E chegou o dia, Sèzar ergueu-se sobre as próprias pernas e pediu para a mamãe sua primeira camisa de jogar bola. As mães sonham com pesadelos, é inevitável
—        Futebol, Sèzar? — descreveu todas as suas angústias, agonias e medos. Quatorze anos de vigílias e cuidados com o filho. Sèzar esperou silencioso o esgotamento daquele modelo de reprovação e contou a verdade pela metade. Meia verdade não chega a ser uma mentira inteira. Talvez uma meia mentira. Uma mentirinha. Temos pessoas em nossas vidas que aparentam não suportar toda à verdade. Sèzar achou melhor assim, e pronto
—        Mãe, estamos fundando a Torcida Organizada Gremista, a TOGremista!
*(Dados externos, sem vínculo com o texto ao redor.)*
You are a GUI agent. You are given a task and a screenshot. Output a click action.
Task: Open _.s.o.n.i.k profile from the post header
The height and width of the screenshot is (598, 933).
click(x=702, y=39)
—        O quê? — a primeira vitória, ela não disse o seu tradicional — Não! — pediu para ouvir mais, queria ouvir mais, avaliar melhor a história do filho
—        Mãe... eu e outros meninos da escola... — não podia dizer que os treinava para serem seus guarda-costas — ... estamos organizando a torcida jovem tricolor do colégio. Não serão apenas coisas do futebol, teremos encontros para estudar matemática, física, etc etc etc. É muito importante. — poderia ter acrescentado que apostava nesse projeto como o salvador da sua própria vida. A existência de um Sèzar homem crescido, forte e inventado por ele, não pelo jeito dos outros.
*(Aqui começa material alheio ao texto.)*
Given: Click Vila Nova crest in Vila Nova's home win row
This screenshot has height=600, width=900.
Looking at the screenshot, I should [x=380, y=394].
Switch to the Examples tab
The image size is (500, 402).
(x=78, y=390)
Assim, ele se tornou um vibrante organizador de amigos e amigas. Não precisavam ser grandões e fortões, mas com a paixão e a necessidade de sobreviver. Agora, era um deles. O líder. Com o devido tempo e treino, poderia ser transformado numa máquina de moer carne enquanto melhorava as aptidões da matemática em alguns, e da física em outros. Iriam se ajudar. Surpreender. Esse foi o começo da TOC, Torcida Organizada do Colégio. O Diretor da escola fez os rapazes tirarem o nome gremista, não queria disputas na escola  
—        Tudo bem, rapaziada. — parou para usar a bombinha salvadora — O azul tricolor será nosso reconhecimento. O farol a nos iluminar.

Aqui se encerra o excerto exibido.